I recently noticed something strange when students selected their preferred programmes. Almost three months ago, when KCSE students with C+ and above were selecting their university degree programmes, I visited one of my village town cyber; I noticed something suspicious in the conversation between a mother and his son.
A mother in my village was forcing her son to choose an "arts" programme instead of a medicine, pharmacy, or engineering course despite him having a straight A in his KCSE.
As a university don, I joined their conversation, and the mother told me that the fees charged to those "first class degree" programmes were too high for the family and son was to do "affordable" courses offered at the university.
The son was mad, saying he worked so hard to pursue medicine at the university. On the other hand, the mother insisted that the family could not afford it.
I got confused and was eager to do a summary analysis of whether students would choose "cost-friendly programmes" instead of "merited programs" they qualified for at the universities.
First forward last week, when our university received the students, I did my analysis, and true to my worry, our science and technology schools received fewer students than other arts and social sciences schools.
Our School Dean told us that he did not know the problem with such a massive decline in the number of students compared to other schools that have received a 100% increase. I knew we had a huge problem to deal with.
What are the Future problems to deal with?
Article 53 (1) (b) of the constitution gives our children the right to affordable and accessible education. What must we be prepared for? First, I see problems in the implementation of the CBC curriculum.
The CBC requires that 60 % of the students need STEM-based courses, 15% in social science, and 15% in arts and sports. How will we achieve this CBC dream with the new model in place? Is this a miss? Did the new funding model fail us? These are some of the questions I keep asking myself.
If we continue with the problem, more students qualified in medicine, engineering, pharmacy, actuarial science, and many other very technical issues will choose to do less expensive courses simply because their family cannot afford their dream career paths. We might end up killing careers in medicine, engineering, and other highly technical studies at the expense of arts-based programmes.
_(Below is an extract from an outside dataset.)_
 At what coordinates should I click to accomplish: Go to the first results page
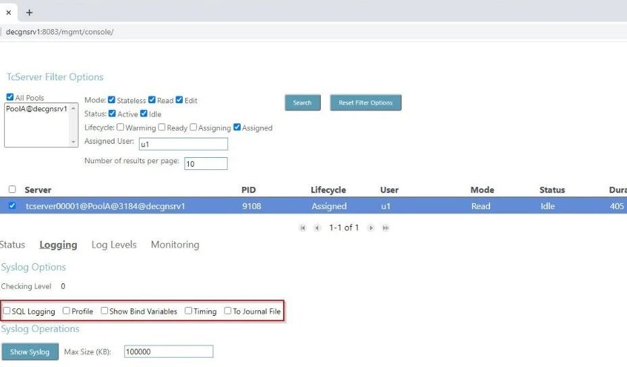pos(303,228)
The cost issues, the most critical factor in this new University funding model, led to only 9000 students choosing private universities compared to 130,000 who selected public universities.
Have we finally killed private universities? Were students only using cost to choose universities instead of merit? I also ask myself.
What policy reforms do we need?
While the government claims that Means Testing Instrument (MTI) will solve the problem, poor implementation will see most students who have scored As and qualified for first-degree courses opt for other affordable options.
When students apply for loans, they still need to find out where they have been classified into any of the four; vulnerable, extremely needy, needy, and less needy. As a result, many are worried and are now opening WhatsApp groups to “crowdfund” their children's university education.
The government must address how to address the falsification of information by the less needy students to be vulnerable or omission by the vulnerable students.
Universities today need to learn how to deal with the sudden increase in arts and social sciences students. A university of science and technology is now boosting "80% arts-based students" inhabited. Is this a problem? If we do not act now, we might kill the initial vision of many Kenyan universities that are the center of "science and technology," necessary to realising the vision of 2030.
In conclusion, developing policies to address some of these issues that are seeking to delink the placement of students and funding of students will promote equality, efficiency, and transparency in higher education funding compared to the old university funding model.
Writer is a Lecturer at Meru University of Science and Technology (MUST) and Post-Doc Researcher at Umeå University, Sweden.